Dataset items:
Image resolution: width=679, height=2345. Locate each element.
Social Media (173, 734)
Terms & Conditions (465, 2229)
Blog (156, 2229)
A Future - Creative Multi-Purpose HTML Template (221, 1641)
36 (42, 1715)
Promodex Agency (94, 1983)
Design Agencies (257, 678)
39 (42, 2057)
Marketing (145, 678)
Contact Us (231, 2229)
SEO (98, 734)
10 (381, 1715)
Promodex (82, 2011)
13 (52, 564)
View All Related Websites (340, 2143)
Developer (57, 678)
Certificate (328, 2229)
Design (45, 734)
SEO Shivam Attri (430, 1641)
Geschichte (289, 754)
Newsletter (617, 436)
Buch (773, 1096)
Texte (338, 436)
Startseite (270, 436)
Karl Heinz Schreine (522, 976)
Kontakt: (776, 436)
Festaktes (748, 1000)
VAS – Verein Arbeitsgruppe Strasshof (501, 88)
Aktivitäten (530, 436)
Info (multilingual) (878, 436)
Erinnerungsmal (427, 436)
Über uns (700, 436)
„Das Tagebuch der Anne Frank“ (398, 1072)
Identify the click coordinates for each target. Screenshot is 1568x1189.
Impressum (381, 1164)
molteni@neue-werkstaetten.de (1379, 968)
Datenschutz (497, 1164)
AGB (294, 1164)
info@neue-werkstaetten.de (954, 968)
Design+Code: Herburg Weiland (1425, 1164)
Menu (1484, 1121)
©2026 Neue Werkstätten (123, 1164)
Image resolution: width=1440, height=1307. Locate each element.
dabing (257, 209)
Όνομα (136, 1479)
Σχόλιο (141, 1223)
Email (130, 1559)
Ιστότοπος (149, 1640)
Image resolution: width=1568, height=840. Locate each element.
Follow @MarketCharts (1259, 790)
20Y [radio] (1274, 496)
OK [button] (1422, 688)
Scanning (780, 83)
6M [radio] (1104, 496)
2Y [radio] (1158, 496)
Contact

REQUIREMENTS: Lay out every line of the items above as a numbered list, omitting any blank lines.

RESPONSE BELOW:
1. Image resolution: width=679, height=2345. Locate each element.
2. Social Media (173, 734)
3. Terms & Conditions (465, 2229)
4. Blog (156, 2229)
5. A Future - Creative Multi-Purpose HTML Template (221, 1641)
6. 36 (42, 1715)
7. Promodex Agency (94, 1983)
8. Design Agencies (257, 678)
9. 39 (42, 2057)
10. Marketing (145, 678)
11. Contact Us (231, 2229)
12. SEO (98, 734)
13. 10 (381, 1715)
14. Promodex (82, 2011)
15. 13 (52, 564)
16. View All Related Websites (340, 2143)
17. Developer (57, 678)
18. Certificate (328, 2229)
19. Design (45, 734)
20. SEO Shivam Attri (430, 1641)
21. Geschichte (289, 754)
22. Newsletter (617, 436)
23. Buch (773, 1096)
24. Texte (338, 436)
25. Startseite (270, 436)
26. Karl Heinz Schreine (522, 976)
27. Kontakt: (776, 436)
28. Festaktes (748, 1000)
29. VAS – Verein Arbeitsgruppe Strasshof (501, 88)
30. Aktivitäten (530, 436)
31. Info (multilingual) (878, 436)
32. Erinnerungsmal (427, 436)
33. Über uns (700, 436)
34. „Das Tagebuch der Anne Frank“ (398, 1072)
35. Identify the click coordinates for each target. Screenshot is 1568x1189.
36. Impressum (381, 1164)
37. molteni@neue-werkstaetten.de (1379, 968)
38. Datenschutz (497, 1164)
39. AGB (294, 1164)
40. info@neue-werkstaetten.de (954, 968)
41. Design+Code: Herburg Weiland (1425, 1164)
42. Menu (1484, 1121)
43. ©2026 Neue Werkstätten (123, 1164)
44. Image resolution: width=1440, height=1307. Locate each element.
45. dabing (257, 209)
46. Όνομα (136, 1479)
47. Σχόλιο (141, 1223)
48. Email (130, 1559)
49. Ιστότοπος (149, 1640)
50. Image resolution: width=1568, height=840. Locate each element.
51. Follow @MarketCharts (1259, 790)
52. 20Y [radio] (1274, 496)
53. OK [button] (1422, 688)
54. Scanning (780, 83)
55. 6M [radio] (1104, 496)
56. 2Y [radio] (1158, 496)
57. Contact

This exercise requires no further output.